I would not worry about an error of approximately 0.1mm either way. Now try it with the Fish Spine in place, if the electrode is now short again then material now needs to come off the face of the insulator around the 2.5mm counter bore. Be sure to remove the centre electrode when doing this operation, once again re-check to see if your reworking is correct.

The plug termination piece is made again from brass. The radius on the end is not critical but a small radius form tool takes minutes to make from a piece of Ground Flat Stock or Gauge Plate using the side of an 8.5mm diameter end mill and the material held at an angle in the vice of about 12° to the horizontal.

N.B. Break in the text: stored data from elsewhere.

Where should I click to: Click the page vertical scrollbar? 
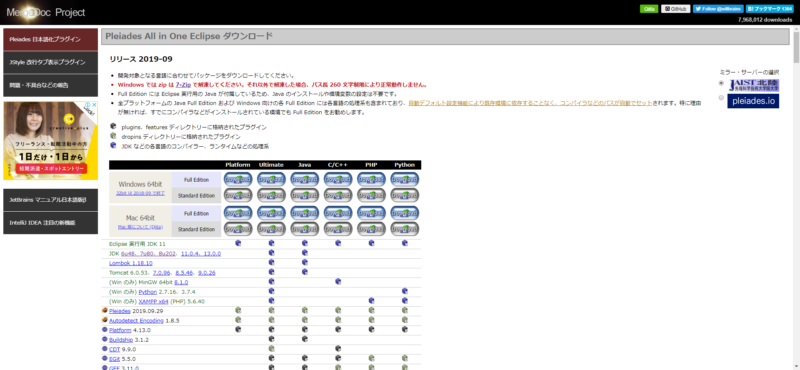coord(796,198)
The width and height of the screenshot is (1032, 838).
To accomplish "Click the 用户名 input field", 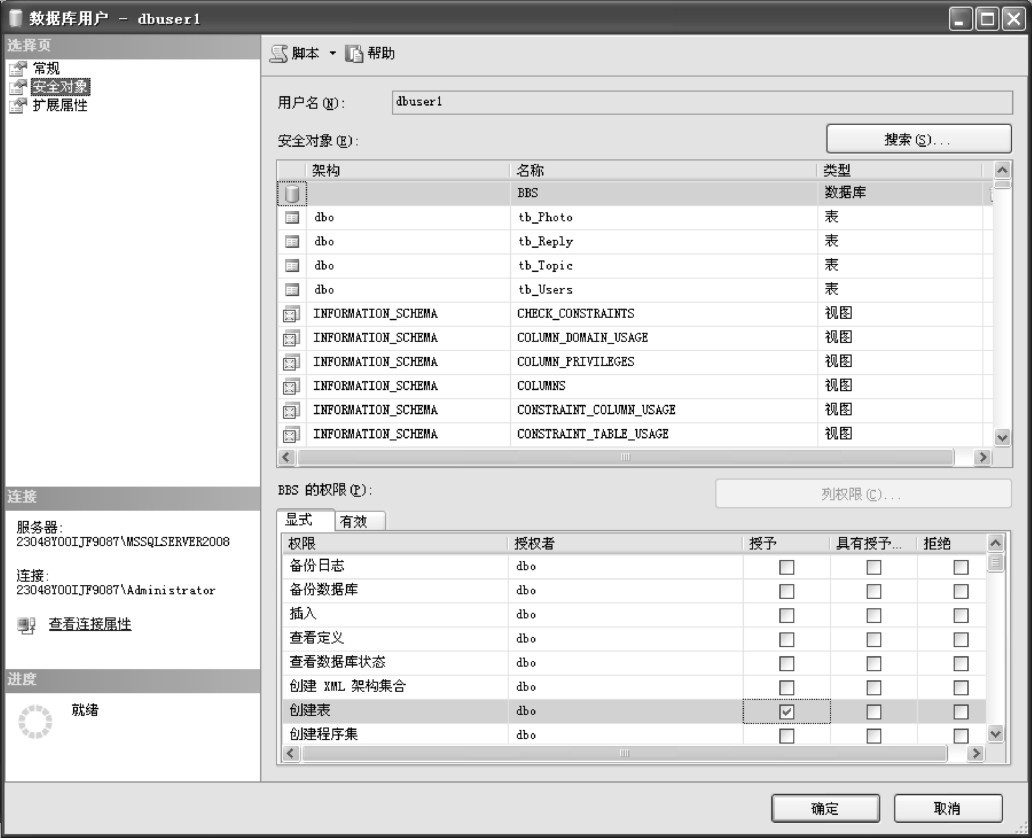I will coord(700,103).
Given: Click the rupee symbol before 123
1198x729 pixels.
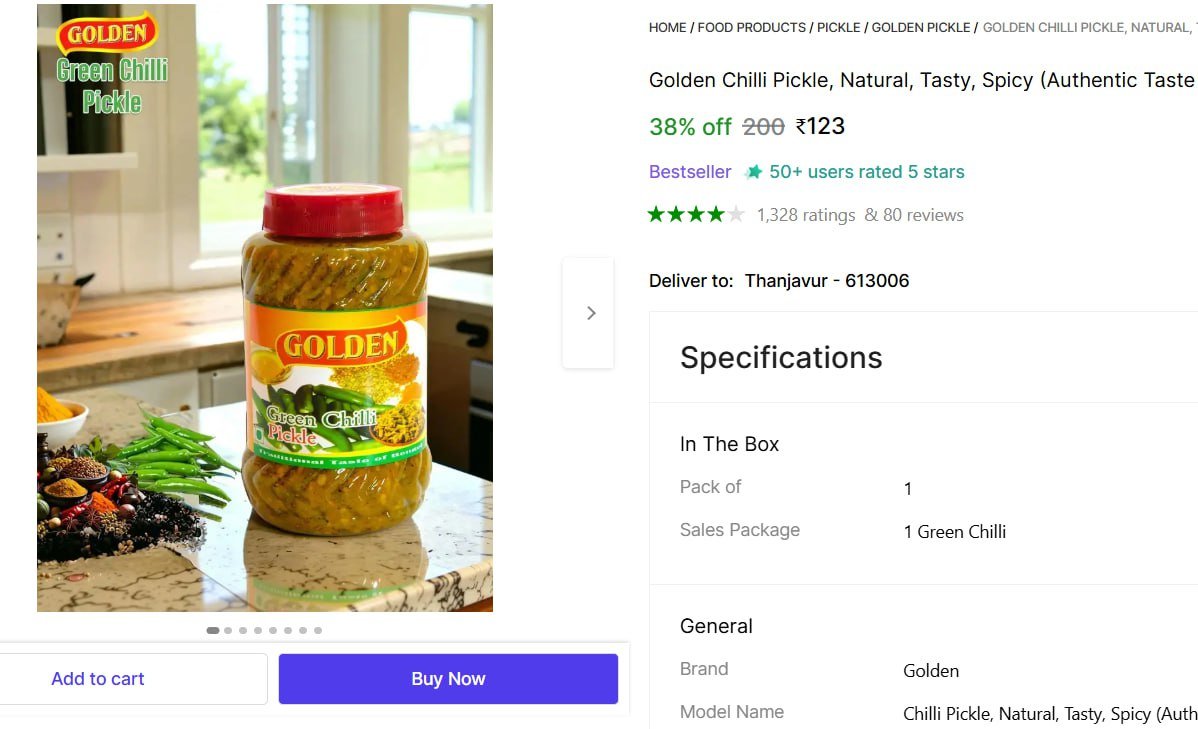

I tend not to temper these small tools after hardening; maximum hardness is assured and the risk of breaking due to ‘brittleness’ extremely small.

After parting off ensure that the under face that goes against the PTFE insulator is flat, the best way to ensure this is to sharpen the parting tool before commencing the manufacture of this part, brass is a very particular material. If the face is not flat place the termination on some 600 grit ‘wet or dry’ paper on a flat surface using your index finger to apply modest pressure and your other hand to hold the wet or dry, move the part in a figure of 8, checking from time to time on progress.

Insert electrode into the insulator; mount the two parts into the brass anvil you have just made; place on the brass terminal and, using the 90° punch located in the 1mm diameter hole, give the punch a light tap with a light hammer. Check to see if the terminal is loose by trying to rotate the terminal, if it is loose then give it another tap with the hammer and punch, a photograph of the set up is included.

This last piece in conjunction with the brass support is used to swage over the plug body, while I have an extremely small arbor press for this I am sure that given the forces involved a drill press could be pressed into service for this. I would not recommend, on any account, the use of a lathe. I have seen this procedure shown in other publications and I am appalled every time I see it.

While it is possible to swage the items with the use of a hammer, you miss the feel of the arbor press as the BMS yields and closes the joint. A hammer blow is just that, and always leaves one wondering was one blow enough, perhaps I should give it another? It is after this second blow that you remove the plug from the brass support and wonder what the traces of ceramic are doing on the surface of your ‘anvil’ and how come bits of my plug’s ceramic insulator are missing. A photograph shows my particular set-up.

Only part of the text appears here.